Thursday, September 07, 2006

Digitizing Books & Completeness

Tim O'Reilly at O'Reilly Radar has an interesting guest post from Judith Sutherland of Distributed Proofreaders (a group of which I was unaware). DP is a group of volunteers who do the quality checking and correction for Project Gutenberg (which is a wiki now...cool).

Judith writes:
"Something I've wondered about and haven't seen discussed anywhere is the need (or lack thereof) for quality, mostly in the sense of completeness, in the mass digitization programs. The volunteers at DP report many missing pages in the Google books, particularly near illustrations, as well as that none of the Google books make available color scans of any illustrations."

Considering the high amount of traffic recently on Web4Lib on this very topic I was interested that Tim and Judith, both not of LibraryLand, have not heard from librarians who share their concerns about completeness and quality in the various book digitization projects. What this suggests is that our opinions are not getting out into the larger community of people participating in various ways in such projects.

Why not? Do we talk only amongst ourselves? If this is the case, more of us need to be blogging, writing opinion pieces for newspapers, leaving comments on the blogs of non-LibraryLand people writing in areas of mutual interest, and attending and speaking at conferences outside of the usual ones. Don't we have expertise and ideas to share?

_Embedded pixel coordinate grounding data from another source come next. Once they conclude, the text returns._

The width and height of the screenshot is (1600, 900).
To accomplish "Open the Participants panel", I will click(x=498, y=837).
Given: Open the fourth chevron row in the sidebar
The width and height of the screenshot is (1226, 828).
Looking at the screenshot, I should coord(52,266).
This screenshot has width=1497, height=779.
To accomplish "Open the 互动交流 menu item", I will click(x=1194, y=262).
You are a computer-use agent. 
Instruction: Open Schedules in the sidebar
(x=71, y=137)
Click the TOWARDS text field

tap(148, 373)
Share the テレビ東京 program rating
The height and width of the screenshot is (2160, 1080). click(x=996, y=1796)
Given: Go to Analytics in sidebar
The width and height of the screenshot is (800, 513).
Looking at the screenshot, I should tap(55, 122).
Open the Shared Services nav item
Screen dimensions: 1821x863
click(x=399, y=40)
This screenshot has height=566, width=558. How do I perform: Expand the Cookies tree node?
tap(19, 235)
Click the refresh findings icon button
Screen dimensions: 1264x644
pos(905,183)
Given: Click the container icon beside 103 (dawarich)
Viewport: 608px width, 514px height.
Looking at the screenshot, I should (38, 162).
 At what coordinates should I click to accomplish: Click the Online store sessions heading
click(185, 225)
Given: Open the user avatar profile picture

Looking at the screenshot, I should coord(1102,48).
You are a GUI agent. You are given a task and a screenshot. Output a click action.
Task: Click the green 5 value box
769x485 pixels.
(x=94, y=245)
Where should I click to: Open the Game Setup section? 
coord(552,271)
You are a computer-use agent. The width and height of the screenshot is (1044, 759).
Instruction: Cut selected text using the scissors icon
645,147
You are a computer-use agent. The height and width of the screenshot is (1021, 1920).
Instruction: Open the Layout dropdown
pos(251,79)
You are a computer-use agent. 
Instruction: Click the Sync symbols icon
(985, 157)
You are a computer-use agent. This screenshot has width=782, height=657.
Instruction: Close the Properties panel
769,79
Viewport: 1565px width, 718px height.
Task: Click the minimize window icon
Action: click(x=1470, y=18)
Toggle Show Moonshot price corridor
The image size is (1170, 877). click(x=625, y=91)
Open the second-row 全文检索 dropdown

So, how about a little less kvetching in the family, and a little more effort made to being heard outside the compound?

1 comment:

Jill Hurst-Wahl said...

I actually addressed Google's digitzation quality in my blog in Nov. 2005 (here). I also noted in January 2006 that a Business Week article has discussed this.

What is amazing to me is that by and large the large of quality does not seem to be an overwhelming concern in the industry. Perhaps it is because people do see this as an index that will point them to content, then they can find a more suitable version to read. Of course, if pages are missing, the index is incomplete.

I had hoped that we would learn from Google about world-class digitization process, but that is not happening. Instead it is likely that short-term we are learning about things not to do.